Please render the records between the line containing "How do I perform: Open the File menu?" and the line containing "coord(156,78)", inclusive, as a JSON list of strings with one string per line and no blank lines. Leave the pictures out of the answer.

DATA FOR THIS TASK
-------------------------

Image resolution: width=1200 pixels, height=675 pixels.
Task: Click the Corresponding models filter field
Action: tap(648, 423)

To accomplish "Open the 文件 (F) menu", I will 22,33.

-------------------------

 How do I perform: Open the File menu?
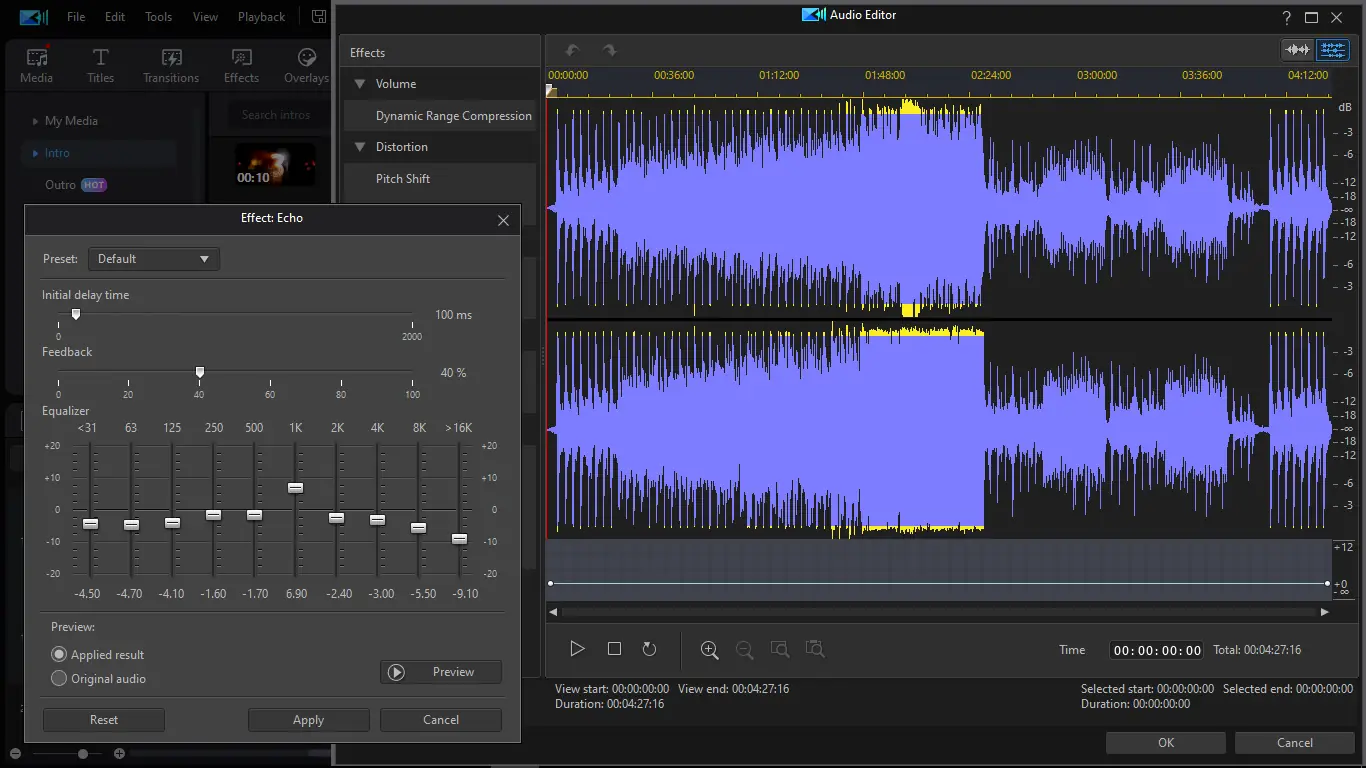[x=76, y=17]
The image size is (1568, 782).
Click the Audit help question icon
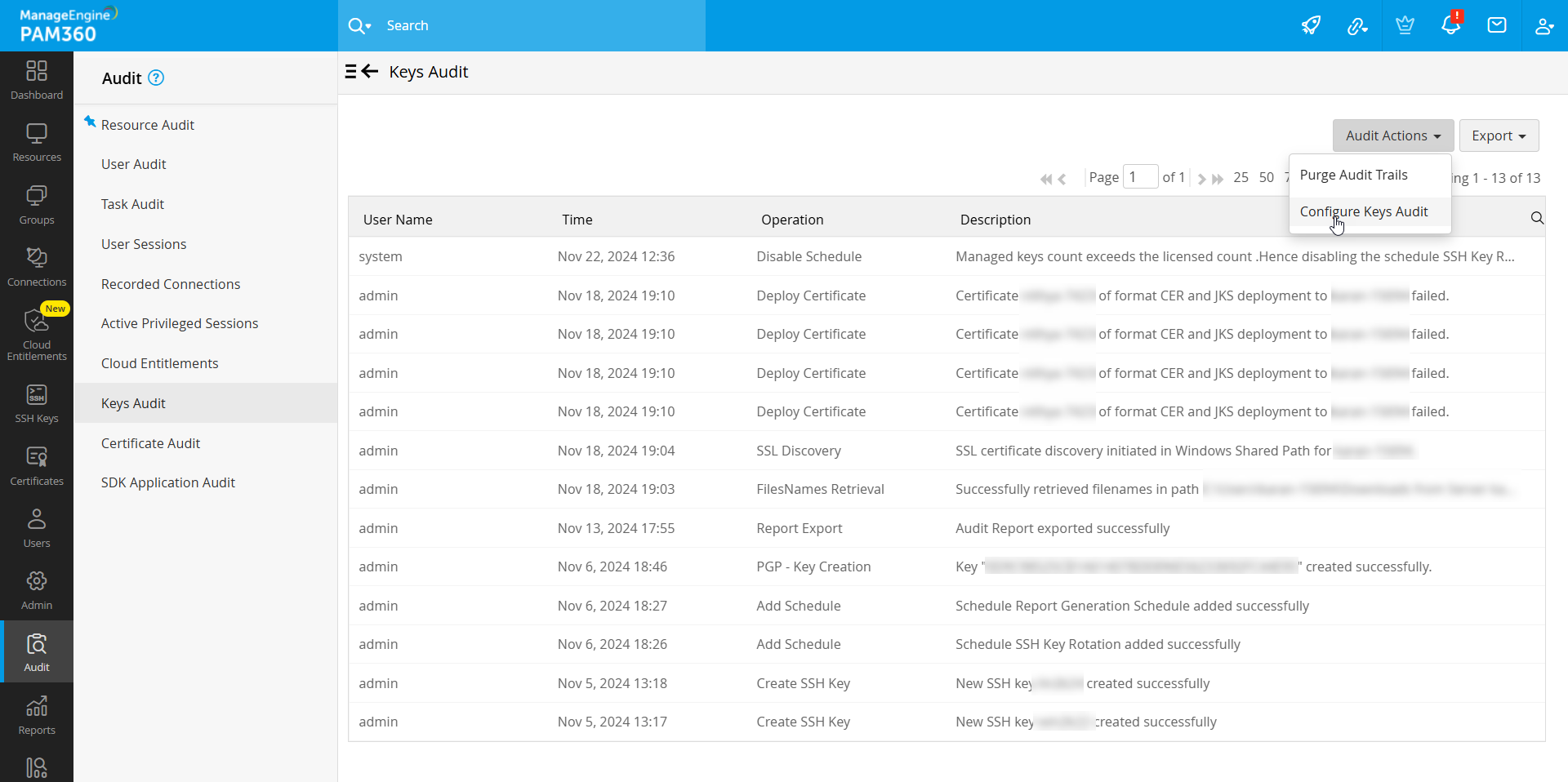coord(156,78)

-------------------------

REPLY TO THE EXERCISE
[
  " How do I perform: Open the File menu?",
  "[x=76, y=17]",
  "The image size is (1568, 782).",
  "Click the Audit help question icon",
  "coord(156,78)"
]